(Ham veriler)
========================
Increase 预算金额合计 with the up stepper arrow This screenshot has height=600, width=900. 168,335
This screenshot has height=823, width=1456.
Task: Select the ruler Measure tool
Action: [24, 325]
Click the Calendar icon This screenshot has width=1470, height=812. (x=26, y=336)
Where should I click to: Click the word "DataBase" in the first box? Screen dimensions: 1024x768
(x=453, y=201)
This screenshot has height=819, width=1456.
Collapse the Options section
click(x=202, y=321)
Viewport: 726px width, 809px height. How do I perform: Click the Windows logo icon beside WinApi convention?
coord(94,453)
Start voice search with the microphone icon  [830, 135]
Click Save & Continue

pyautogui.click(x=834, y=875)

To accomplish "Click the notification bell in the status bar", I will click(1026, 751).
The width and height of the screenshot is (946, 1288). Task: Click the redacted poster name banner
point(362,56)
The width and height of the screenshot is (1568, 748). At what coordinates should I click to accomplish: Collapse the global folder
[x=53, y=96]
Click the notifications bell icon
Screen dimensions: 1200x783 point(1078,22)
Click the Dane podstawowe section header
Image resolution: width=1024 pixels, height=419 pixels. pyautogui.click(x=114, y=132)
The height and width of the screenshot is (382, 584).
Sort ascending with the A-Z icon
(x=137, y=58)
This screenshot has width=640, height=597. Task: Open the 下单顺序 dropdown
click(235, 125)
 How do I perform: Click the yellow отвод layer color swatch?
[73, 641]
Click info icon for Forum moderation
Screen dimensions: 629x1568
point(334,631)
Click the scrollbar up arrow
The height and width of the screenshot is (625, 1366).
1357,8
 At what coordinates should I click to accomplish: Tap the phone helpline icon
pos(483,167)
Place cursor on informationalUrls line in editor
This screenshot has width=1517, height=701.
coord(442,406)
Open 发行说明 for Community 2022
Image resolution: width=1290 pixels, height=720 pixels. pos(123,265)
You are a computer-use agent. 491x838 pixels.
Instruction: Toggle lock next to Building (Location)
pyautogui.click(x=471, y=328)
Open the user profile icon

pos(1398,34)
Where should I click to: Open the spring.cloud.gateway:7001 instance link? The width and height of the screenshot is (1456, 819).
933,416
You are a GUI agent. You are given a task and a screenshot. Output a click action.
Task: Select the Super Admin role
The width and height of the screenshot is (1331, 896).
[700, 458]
========================
▸ Yapılacak iş: "Open 发行说明 for Community 2022" ifadesinin geçtiği satırdan başlayarak verinin son satırına kadar bütün satırları, iki uçtaki satırlar da dahil olmak üzere, hiçbir değişiklik yapmadan yeniden yazın.

▸ Beklenen yanıt:
Open 发行说明 for Community 2022
Image resolution: width=1290 pixels, height=720 pixels. pos(123,265)
You are a computer-use agent. 491x838 pixels.
Instruction: Toggle lock next to Building (Location)
pyautogui.click(x=471, y=328)
Open the user profile icon

pos(1398,34)
Where should I click to: Open the spring.cloud.gateway:7001 instance link? The width and height of the screenshot is (1456, 819).
933,416
You are a GUI agent. You are given a task and a screenshot. Output a click action.
Task: Select the Super Admin role
The width and height of the screenshot is (1331, 896).
[700, 458]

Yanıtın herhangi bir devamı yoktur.